## WHAT YOU NEED TO DO
What follows is a listing to be transcribed exactly.

## EXERCISE DATA
++++++++++++++++++++

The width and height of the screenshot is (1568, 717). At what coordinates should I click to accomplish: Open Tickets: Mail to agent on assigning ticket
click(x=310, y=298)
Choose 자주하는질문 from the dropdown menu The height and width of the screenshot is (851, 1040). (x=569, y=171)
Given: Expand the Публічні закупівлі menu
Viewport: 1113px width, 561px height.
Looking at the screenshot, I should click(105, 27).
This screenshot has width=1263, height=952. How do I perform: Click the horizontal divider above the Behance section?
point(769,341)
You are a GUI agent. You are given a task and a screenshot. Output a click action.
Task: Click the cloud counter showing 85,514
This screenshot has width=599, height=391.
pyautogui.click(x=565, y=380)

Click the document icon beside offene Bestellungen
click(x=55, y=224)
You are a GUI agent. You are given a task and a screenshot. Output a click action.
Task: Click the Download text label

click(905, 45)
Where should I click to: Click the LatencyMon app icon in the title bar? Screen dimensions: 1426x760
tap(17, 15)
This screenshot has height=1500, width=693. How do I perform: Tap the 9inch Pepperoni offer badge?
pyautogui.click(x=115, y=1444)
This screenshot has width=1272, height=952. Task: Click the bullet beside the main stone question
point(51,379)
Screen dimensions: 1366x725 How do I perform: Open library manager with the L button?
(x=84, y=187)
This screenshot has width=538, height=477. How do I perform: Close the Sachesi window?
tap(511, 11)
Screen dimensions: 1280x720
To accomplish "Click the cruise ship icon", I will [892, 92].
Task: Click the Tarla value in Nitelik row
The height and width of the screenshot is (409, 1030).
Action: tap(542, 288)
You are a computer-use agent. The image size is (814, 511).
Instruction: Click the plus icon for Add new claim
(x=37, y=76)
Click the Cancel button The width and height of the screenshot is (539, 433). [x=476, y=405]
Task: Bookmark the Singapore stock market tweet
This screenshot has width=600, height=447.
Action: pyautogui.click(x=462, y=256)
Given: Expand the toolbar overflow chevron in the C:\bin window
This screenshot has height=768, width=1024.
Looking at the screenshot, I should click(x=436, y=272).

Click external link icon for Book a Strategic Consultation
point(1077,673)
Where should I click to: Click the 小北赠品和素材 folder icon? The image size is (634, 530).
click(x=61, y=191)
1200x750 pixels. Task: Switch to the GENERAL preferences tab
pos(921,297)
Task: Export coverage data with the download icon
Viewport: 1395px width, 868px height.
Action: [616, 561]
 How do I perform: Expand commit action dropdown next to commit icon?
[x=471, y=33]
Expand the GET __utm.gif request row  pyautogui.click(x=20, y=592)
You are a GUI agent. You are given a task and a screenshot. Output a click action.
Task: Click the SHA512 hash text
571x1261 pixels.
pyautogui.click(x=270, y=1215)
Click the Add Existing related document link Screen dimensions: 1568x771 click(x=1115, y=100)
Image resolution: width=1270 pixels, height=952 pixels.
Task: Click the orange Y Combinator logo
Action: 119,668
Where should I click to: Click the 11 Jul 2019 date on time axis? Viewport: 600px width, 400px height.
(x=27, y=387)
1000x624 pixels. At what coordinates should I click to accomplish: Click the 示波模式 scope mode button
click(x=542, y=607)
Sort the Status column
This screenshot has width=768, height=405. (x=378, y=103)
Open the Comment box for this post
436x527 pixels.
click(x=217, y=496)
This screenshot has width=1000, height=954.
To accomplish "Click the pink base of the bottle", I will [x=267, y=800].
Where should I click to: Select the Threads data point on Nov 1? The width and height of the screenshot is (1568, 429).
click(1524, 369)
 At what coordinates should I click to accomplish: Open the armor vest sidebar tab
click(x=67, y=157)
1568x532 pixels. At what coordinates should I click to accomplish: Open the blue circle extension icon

++++++++++++++++++++

## EXERCISE OUTPUT
The width and height of the screenshot is (1568, 717). At what coordinates should I click to accomplish: Open Tickets: Mail to agent on assigning ticket
click(x=310, y=298)
Choose 자주하는질문 from the dropdown menu The height and width of the screenshot is (851, 1040). (x=569, y=171)
Given: Expand the Публічні закупівлі menu
Viewport: 1113px width, 561px height.
Looking at the screenshot, I should click(105, 27).
This screenshot has width=1263, height=952. How do I perform: Click the horizontal divider above the Behance section?
point(769,341)
You are a GUI agent. You are given a task and a screenshot. Output a click action.
Task: Click the cloud counter showing 85,514
This screenshot has width=599, height=391.
pyautogui.click(x=565, y=380)

Click the document icon beside offene Bestellungen
click(x=55, y=224)
You are a GUI agent. You are given a task and a screenshot. Output a click action.
Task: Click the Download text label

click(905, 45)
Where should I click to: Click the LatencyMon app icon in the title bar? Screen dimensions: 1426x760
tap(17, 15)
This screenshot has height=1500, width=693. How do I perform: Tap the 9inch Pepperoni offer badge?
pyautogui.click(x=115, y=1444)
This screenshot has width=1272, height=952. Task: Click the bullet beside the main stone question
point(51,379)
Screen dimensions: 1366x725 How do I perform: Open library manager with the L button?
(x=84, y=187)
This screenshot has width=538, height=477. How do I perform: Close the Sachesi window?
tap(511, 11)
Screen dimensions: 1280x720
To accomplish "Click the cruise ship icon", I will [892, 92].
Task: Click the Tarla value in Nitelik row
The height and width of the screenshot is (409, 1030).
Action: tap(542, 288)
You are a computer-use agent. The image size is (814, 511).
Instruction: Click the plus icon for Add new claim
(x=37, y=76)
Click the Cancel button The width and height of the screenshot is (539, 433). [x=476, y=405]
Task: Bookmark the Singapore stock market tweet
This screenshot has width=600, height=447.
Action: pyautogui.click(x=462, y=256)
Given: Expand the toolbar overflow chevron in the C:\bin window
This screenshot has height=768, width=1024.
Looking at the screenshot, I should click(x=436, y=272).

Click external link icon for Book a Strategic Consultation
point(1077,673)
Where should I click to: Click the 小北赠品和素材 folder icon? The image size is (634, 530).
click(x=61, y=191)
1200x750 pixels. Task: Switch to the GENERAL preferences tab
pos(921,297)
Task: Export coverage data with the download icon
Viewport: 1395px width, 868px height.
Action: [616, 561]
 How do I perform: Expand commit action dropdown next to commit icon?
[x=471, y=33]
Expand the GET __utm.gif request row  pyautogui.click(x=20, y=592)
You are a GUI agent. You are given a task and a screenshot. Output a click action.
Task: Click the SHA512 hash text
571x1261 pixels.
pyautogui.click(x=270, y=1215)
Click the Add Existing related document link Screen dimensions: 1568x771 click(x=1115, y=100)
Image resolution: width=1270 pixels, height=952 pixels.
Task: Click the orange Y Combinator logo
Action: 119,668
Where should I click to: Click the 11 Jul 2019 date on time axis? Viewport: 600px width, 400px height.
(x=27, y=387)
1000x624 pixels. At what coordinates should I click to accomplish: Click the 示波模式 scope mode button
click(x=542, y=607)
Sort the Status column
This screenshot has width=768, height=405. (x=378, y=103)
Open the Comment box for this post
436x527 pixels.
click(x=217, y=496)
This screenshot has width=1000, height=954.
To accomplish "Click the pink base of the bottle", I will [x=267, y=800].
Where should I click to: Select the Threads data point on Nov 1? The width and height of the screenshot is (1568, 429).
click(1524, 369)
 At what coordinates should I click to accomplish: Open the armor vest sidebar tab
click(x=67, y=157)
1568x532 pixels. At what coordinates should I click to accomplish: Open the blue circle extension icon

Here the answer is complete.